··· Selected text ···

Two differences in the speakers’ treatments of enhanced cooperation immediately arise. First, Blair’s acceptance of the method is somewhat lukewarm, he has no problem with it, whereas Aznar accepts it fully. Second, Aznar explicitly commits Spain to participating in enhanced cooperation; Blair does no such thing. In fact, Blair’s whole description of enhanced cooperation displays an attitude of non-participation. He envisions the groups of member states as going forward from the stable centre of the EU, which Britain inhabits, and this perspective explains why he sees the risk of enhanced cooperation in the formation of a hard core. Although Blair has redefined Britain’s role in the EU and set the British nation at the centre of the European project, Britain cannot participate in enhanced cooperation, and the nation therefore risks being marginalised once more. Whereas Blair views the developments from the centre, Aznar’s perspective is that of a precursor moving forward into new territory and clearing the way for others. Being sure that Spain will participate at the forefront of European development, Aznar’s concern is not with the formation of a hard core, but with the risk that different precursors might move in different directions. Such a development would be harmful to the ever more tightly integrated EU that is the goal of Aznar, but it would be suitable to the ambitions of Blair. To Blair different initiatives of enhanced cooperation with diverging tendencies would be an assurance that Britain was still at the centre of development, whereas the unanimous move towards more integration by a large group of member states would place Britain outside a new centre of gravity.

··· Record set ···

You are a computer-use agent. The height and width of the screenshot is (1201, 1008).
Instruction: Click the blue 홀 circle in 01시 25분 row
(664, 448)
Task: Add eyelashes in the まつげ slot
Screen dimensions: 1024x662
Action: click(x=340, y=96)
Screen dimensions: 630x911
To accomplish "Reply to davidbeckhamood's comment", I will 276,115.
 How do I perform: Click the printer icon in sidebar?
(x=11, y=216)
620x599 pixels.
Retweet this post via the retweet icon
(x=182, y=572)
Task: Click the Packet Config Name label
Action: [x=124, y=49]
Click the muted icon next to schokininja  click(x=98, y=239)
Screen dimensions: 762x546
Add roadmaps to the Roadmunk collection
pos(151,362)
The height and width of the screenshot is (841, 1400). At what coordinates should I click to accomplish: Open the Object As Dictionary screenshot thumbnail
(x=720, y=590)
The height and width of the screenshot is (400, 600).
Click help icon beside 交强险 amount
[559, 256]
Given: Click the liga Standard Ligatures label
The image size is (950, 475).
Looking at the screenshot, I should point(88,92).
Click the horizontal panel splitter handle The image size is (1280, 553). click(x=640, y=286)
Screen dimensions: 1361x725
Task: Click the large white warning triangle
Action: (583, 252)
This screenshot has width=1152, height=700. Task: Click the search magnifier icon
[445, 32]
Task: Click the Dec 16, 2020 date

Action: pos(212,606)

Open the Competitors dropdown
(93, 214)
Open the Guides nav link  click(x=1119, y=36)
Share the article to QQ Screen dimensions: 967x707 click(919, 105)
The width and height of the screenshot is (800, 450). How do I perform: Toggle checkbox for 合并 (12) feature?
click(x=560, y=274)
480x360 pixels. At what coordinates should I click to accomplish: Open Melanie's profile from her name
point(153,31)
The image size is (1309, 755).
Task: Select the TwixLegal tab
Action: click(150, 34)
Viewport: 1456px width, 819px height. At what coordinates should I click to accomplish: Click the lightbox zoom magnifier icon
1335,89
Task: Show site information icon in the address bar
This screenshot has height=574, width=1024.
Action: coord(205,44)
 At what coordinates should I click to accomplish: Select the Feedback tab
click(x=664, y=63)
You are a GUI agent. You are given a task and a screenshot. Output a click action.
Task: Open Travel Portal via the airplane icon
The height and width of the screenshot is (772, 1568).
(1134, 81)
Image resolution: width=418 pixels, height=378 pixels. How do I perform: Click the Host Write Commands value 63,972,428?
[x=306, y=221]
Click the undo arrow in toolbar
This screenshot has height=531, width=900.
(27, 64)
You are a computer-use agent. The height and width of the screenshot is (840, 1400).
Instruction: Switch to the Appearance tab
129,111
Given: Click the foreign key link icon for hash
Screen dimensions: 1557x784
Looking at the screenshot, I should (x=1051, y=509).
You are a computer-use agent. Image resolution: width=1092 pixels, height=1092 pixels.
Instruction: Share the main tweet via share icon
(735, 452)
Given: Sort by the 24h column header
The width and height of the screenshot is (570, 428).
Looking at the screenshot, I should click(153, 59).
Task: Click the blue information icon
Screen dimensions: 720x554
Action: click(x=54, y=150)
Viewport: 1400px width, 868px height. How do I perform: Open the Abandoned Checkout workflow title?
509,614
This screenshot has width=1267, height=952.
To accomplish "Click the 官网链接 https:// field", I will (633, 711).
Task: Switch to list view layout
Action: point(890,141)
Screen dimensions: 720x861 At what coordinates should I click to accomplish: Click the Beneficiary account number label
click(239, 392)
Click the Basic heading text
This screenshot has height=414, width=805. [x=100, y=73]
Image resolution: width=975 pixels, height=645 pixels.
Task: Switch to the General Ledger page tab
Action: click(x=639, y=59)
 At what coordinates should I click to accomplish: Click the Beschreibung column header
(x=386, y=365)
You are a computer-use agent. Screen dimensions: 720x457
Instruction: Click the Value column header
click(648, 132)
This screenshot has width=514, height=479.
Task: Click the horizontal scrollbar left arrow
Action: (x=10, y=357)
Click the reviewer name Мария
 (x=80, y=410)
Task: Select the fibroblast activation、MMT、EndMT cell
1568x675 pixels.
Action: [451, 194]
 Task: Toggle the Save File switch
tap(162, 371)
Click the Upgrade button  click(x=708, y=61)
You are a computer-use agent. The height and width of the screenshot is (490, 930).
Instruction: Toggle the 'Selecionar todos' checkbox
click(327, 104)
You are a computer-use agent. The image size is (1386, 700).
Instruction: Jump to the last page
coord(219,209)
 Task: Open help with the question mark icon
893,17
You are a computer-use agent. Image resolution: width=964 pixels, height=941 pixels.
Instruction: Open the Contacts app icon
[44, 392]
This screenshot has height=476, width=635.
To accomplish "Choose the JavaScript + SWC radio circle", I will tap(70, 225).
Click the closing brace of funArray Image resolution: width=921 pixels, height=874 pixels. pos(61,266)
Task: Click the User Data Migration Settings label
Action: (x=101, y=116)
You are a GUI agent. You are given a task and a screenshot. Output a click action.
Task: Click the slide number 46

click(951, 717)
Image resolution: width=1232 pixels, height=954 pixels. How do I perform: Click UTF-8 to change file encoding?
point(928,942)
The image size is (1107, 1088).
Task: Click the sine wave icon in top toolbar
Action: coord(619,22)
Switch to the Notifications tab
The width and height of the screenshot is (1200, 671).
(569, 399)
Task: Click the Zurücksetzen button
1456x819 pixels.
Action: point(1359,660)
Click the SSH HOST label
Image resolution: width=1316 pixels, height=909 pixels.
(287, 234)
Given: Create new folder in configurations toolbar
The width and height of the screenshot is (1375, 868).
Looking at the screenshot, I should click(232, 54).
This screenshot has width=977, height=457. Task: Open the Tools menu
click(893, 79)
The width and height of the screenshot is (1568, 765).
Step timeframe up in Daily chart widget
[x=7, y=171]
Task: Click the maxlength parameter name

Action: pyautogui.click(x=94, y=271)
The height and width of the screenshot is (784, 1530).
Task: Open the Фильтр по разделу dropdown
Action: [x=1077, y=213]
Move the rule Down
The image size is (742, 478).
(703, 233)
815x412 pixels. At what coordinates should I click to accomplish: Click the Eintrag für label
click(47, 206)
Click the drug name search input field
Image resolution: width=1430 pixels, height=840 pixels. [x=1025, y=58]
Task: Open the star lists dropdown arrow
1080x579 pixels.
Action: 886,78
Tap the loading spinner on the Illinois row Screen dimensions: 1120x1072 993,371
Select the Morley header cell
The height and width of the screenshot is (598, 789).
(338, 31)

···

● **Given request 1**: In the passage on enhanced cooperation, what risk concerns Aznar?
● **Given request 2**: List every person, country or union named in the passage on enhanced cooperation.

● **Right answer 1**: That different precursors might move in different directions.

● **Right answer 2**: Blair, Aznar, Spain, Britain, the EU